Task: Using the material below, repeat exactly the lines from the one with "The width and" through the one with "the server icon", ends included, without any images.

Data for this task:
-----
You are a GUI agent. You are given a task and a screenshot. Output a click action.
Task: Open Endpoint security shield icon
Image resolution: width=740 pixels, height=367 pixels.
-----
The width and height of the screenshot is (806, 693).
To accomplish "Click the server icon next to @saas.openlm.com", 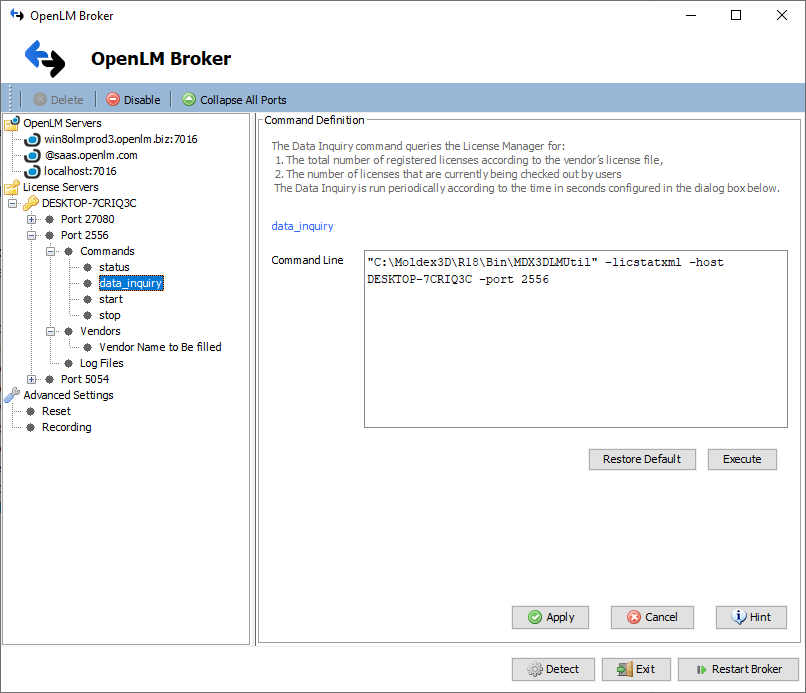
-----
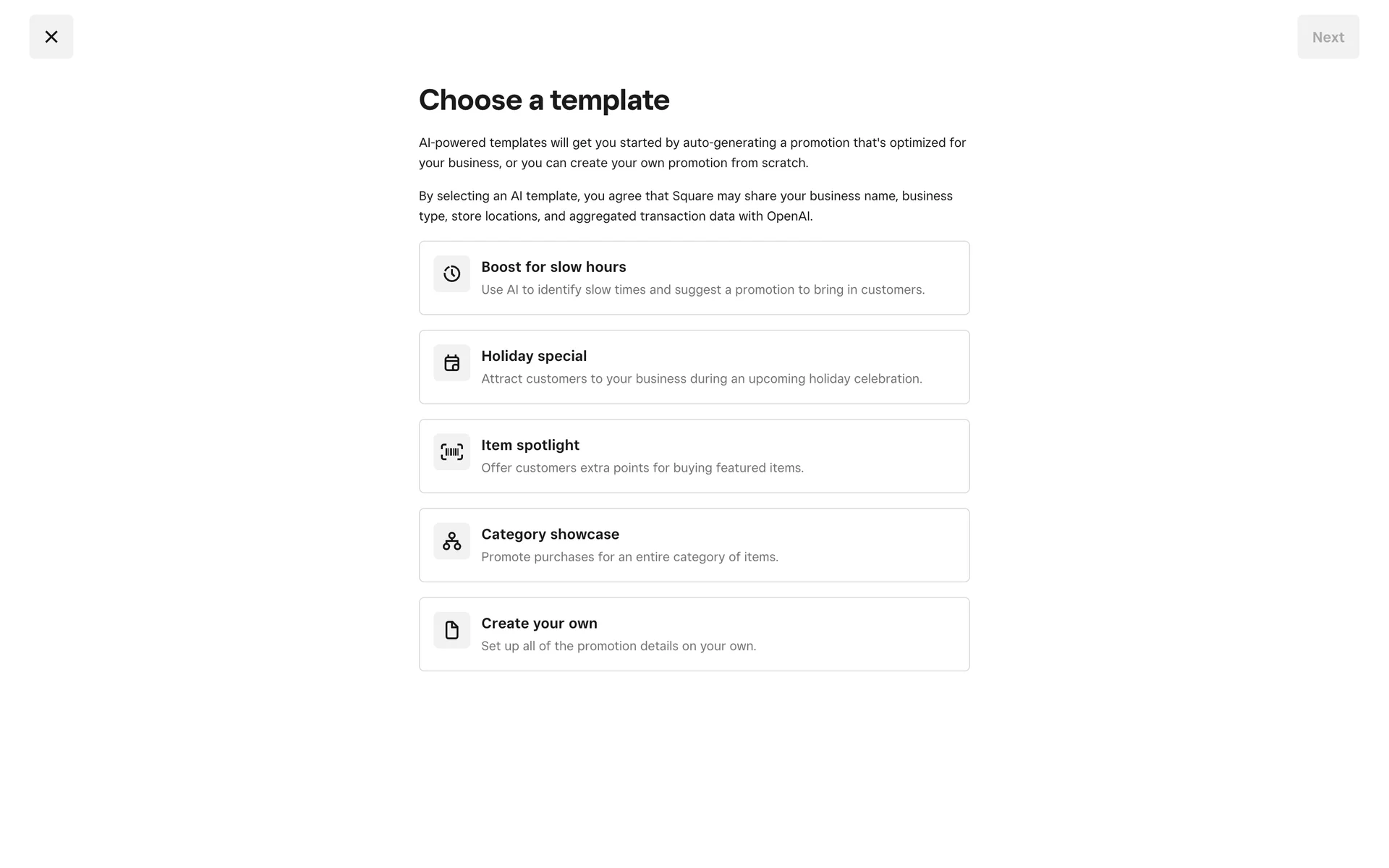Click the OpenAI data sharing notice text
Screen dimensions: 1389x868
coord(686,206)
-----
Task result:
The width and height of the screenshot is (806, 693).
To accomplish "Click the server icon next to @saas.openlm.com", 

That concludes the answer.